# Goal 1
Decide whether each statement about the footballer Giorgos Kamaras agrees with the text. Answer yes or no for each, and quote the exact words that settle it. (a) He was born in Kato Patisia, Athens. (b) He managed Apollon Athens from 1974 to 1975. (c) He scored more than ten goals for Greece.

Giorgos Kamaras

Personal information
- Full name: Georgios Katrodavlis
- Date of birth: 5 May 1929
- Place of birth: Kato Patisia, Athens, Greece
- Date of death: 8 February 2000 (aged 70)
- Position: Striker

Youth career
- 1947: Chalkidonikos

Senior career*
- Years: Team / Apps / (Gls)
- 1947–1963: Apollon Athens / 61 / (36)

International career
- 1954–1960: Greece / 4 / (1)

Managerial career
- 1974–1975: Apollon Athens

= Giorgos Kamaras =

Greek footballer and manager (1929–2000)

Giorgos Kamaras born Georgios Katrodavlis (Γιώργος Καμάρας), 5 May 1929 - 2000 was a Greek footballer. His name has been joined with the history of Apollon Athens. The stadium of Apollon Athens, in the Athenian district of Rizoupoli, is named Giorgos Kamaras Stadium after him.

# Goal 2
In the records, reproduce word for word the lines from the line containing "Where should I click to: Open" through the end of the records. Leave out the pictures.

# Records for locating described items
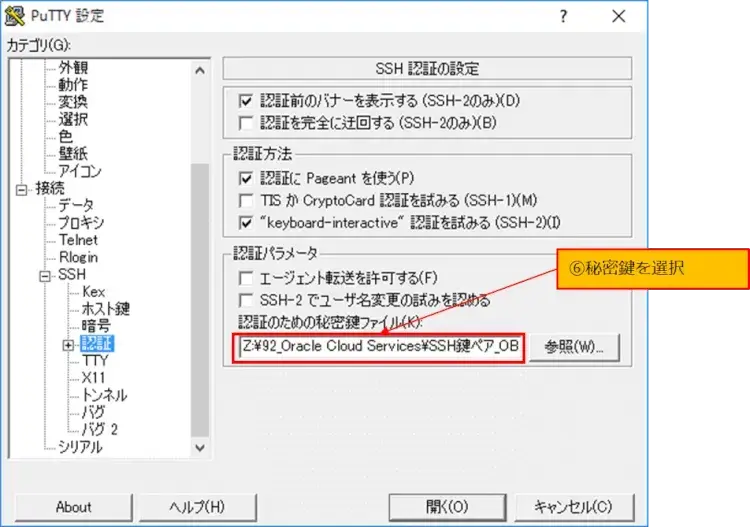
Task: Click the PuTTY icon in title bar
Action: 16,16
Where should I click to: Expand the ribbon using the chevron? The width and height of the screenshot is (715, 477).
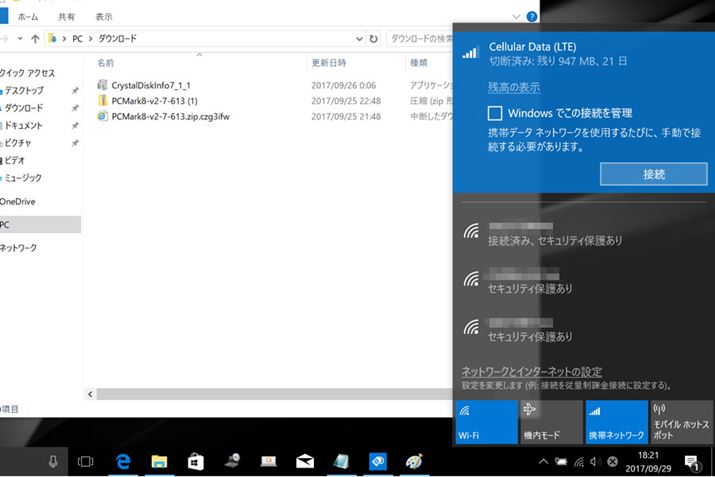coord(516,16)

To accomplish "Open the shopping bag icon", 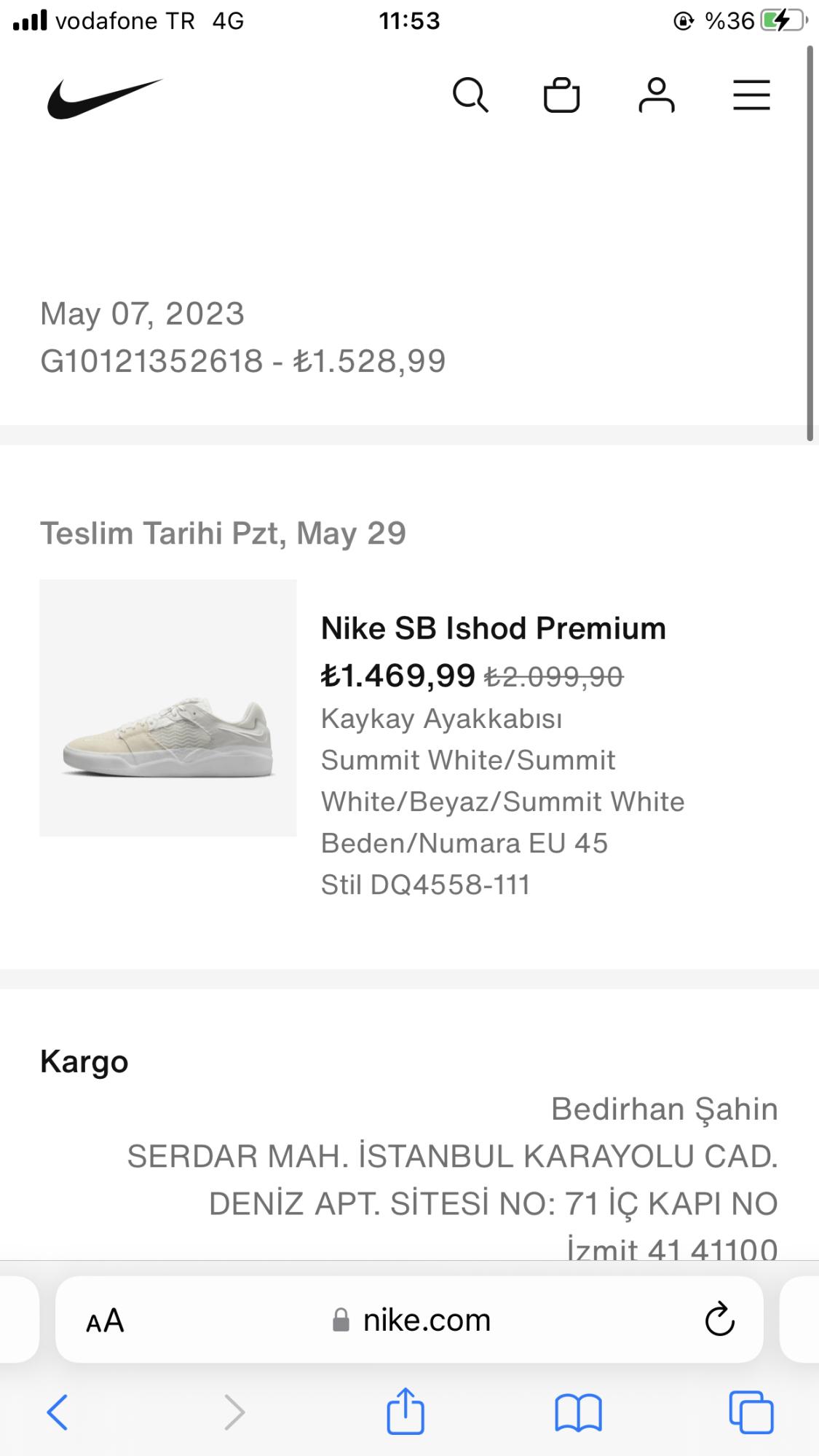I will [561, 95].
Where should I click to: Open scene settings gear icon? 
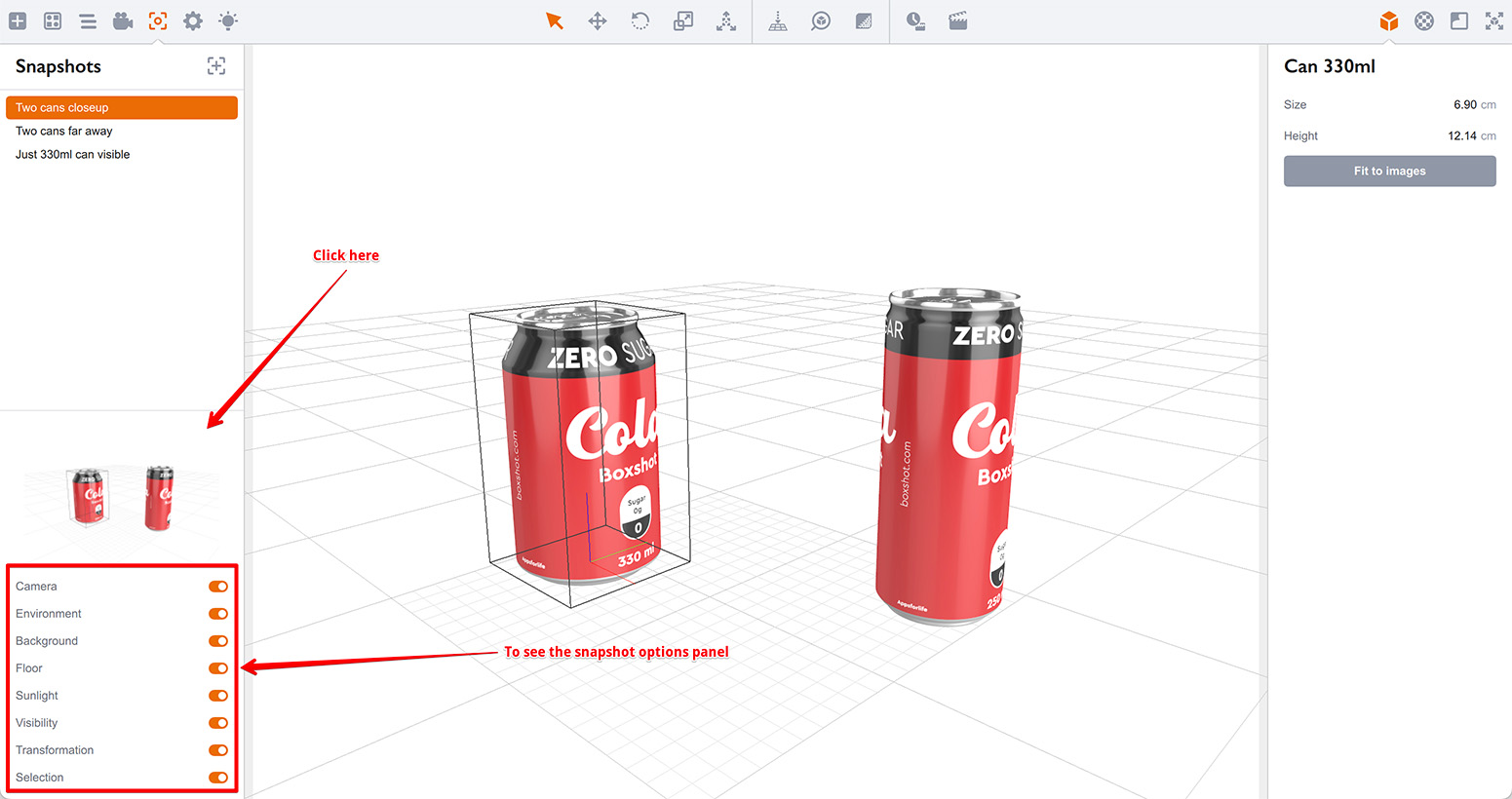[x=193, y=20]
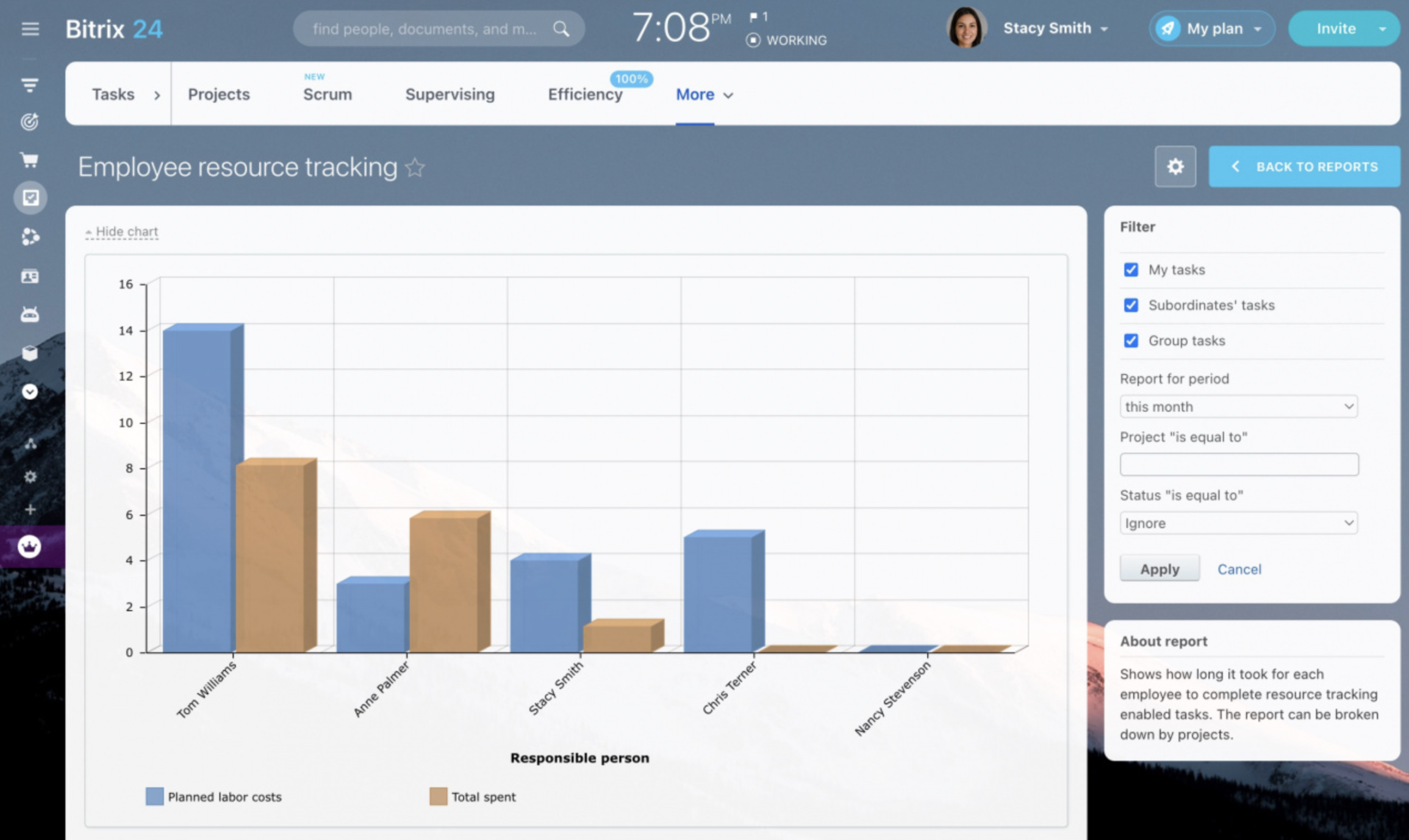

# Reply 1
(a) Yes: "Place of birth: Kato Patisia, Athens, Greece"
(b) Yes: "1974–1975: Apollon Athens"
(c) No: "1954–1960: Greece / 4 / (1)"

# Reply 2
Where should I click to: Open scene settings gear icon? 
[x=193, y=20]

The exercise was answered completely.